__Exercise details__: Beginning at the top of the data below, restate every line word for word until the line containing "Task: Click the" has been included, and omit the pictures.

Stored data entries

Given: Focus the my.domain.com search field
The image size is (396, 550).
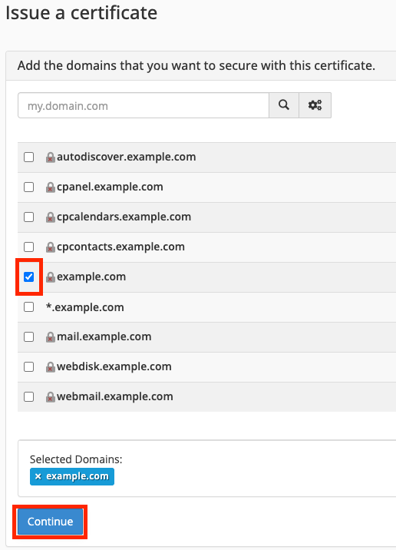Looking at the screenshot, I should coord(144,105).
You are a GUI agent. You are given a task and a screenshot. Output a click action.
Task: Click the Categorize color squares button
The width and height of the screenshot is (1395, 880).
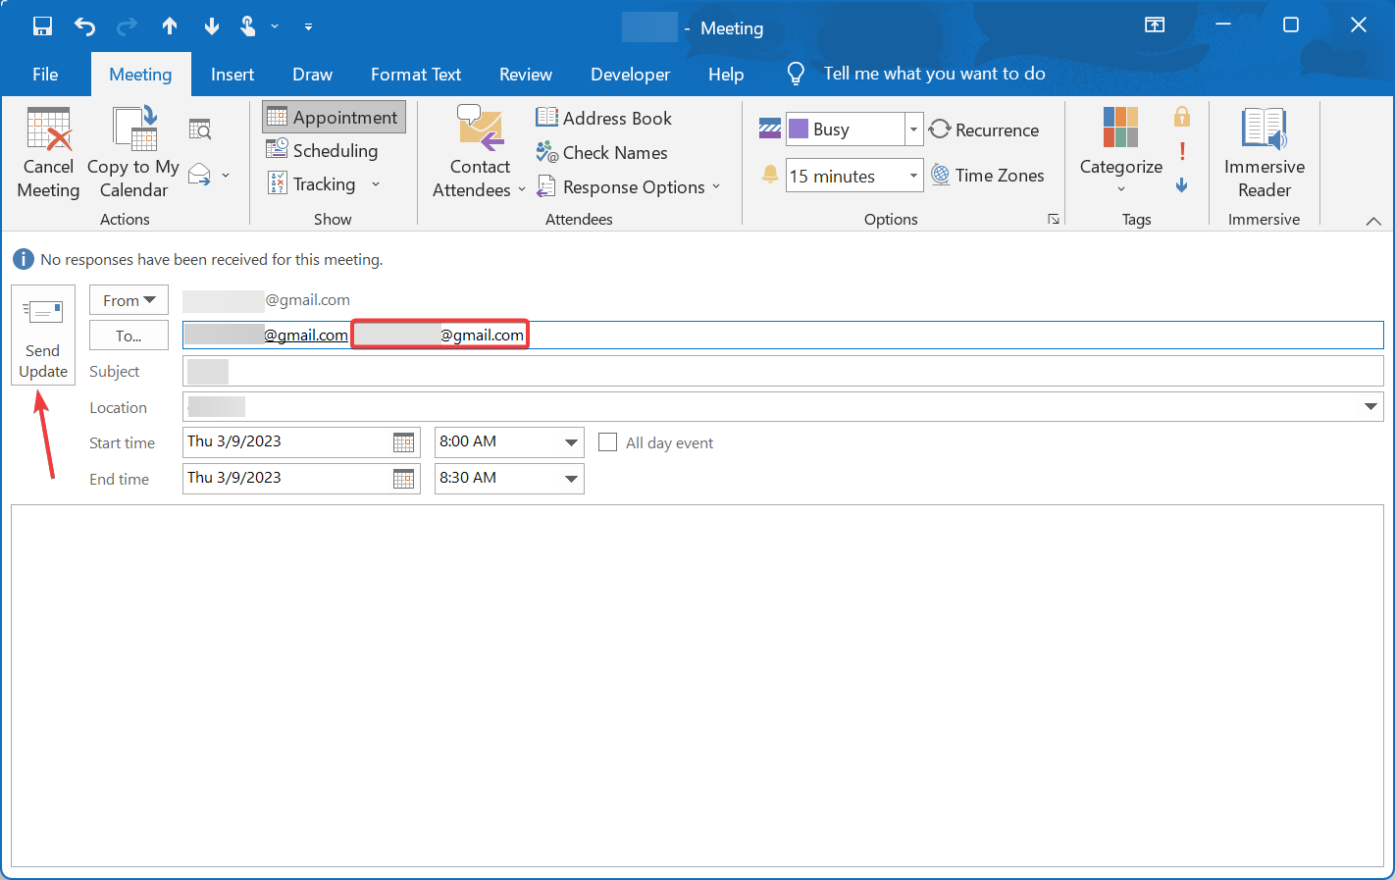click(x=1120, y=129)
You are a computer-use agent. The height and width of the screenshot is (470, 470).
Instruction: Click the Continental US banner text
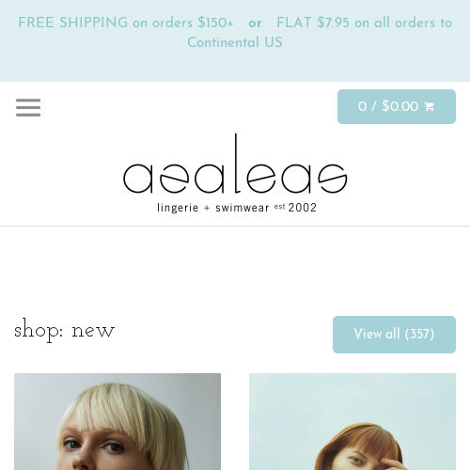(x=235, y=42)
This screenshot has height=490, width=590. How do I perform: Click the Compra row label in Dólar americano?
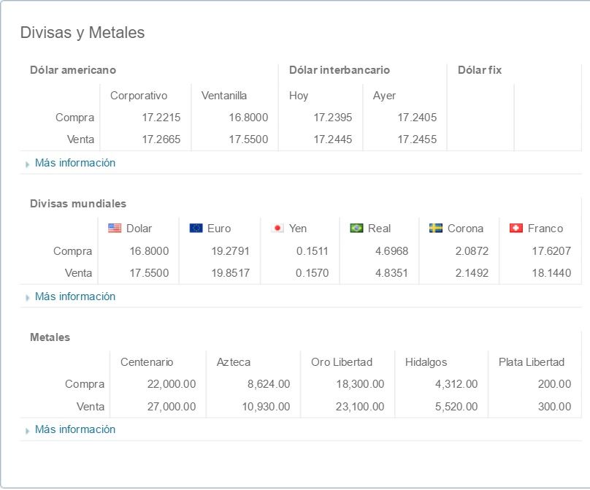coord(75,118)
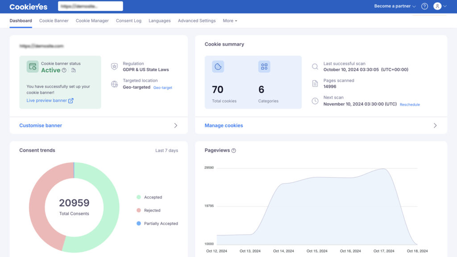Switch to the Consent Log tab
The image size is (457, 257).
pos(129,21)
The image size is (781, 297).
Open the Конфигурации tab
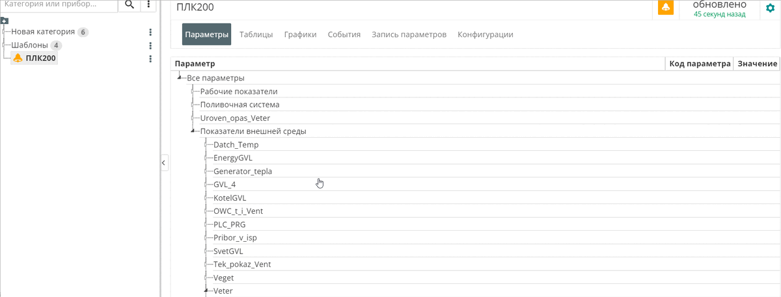[x=486, y=34]
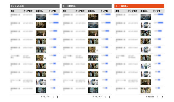174x102 pixels.
Task: Select the カート追加なし panel header
Action: 87,6

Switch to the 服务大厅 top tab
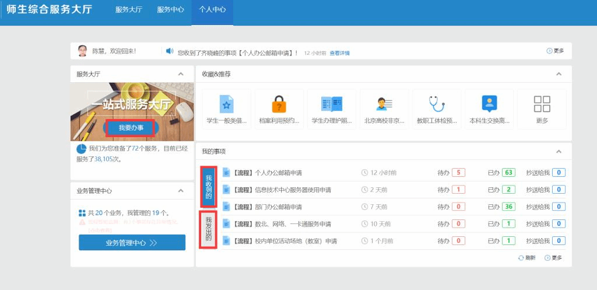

__Task output__:
Given: Focus the my.domain.com search field
The image size is (396, 550).
Looking at the screenshot, I should coord(144,105).
You are a GUI agent. You are given a task and a screenshot. Output a click action.
Task: Click the Categorize color squares button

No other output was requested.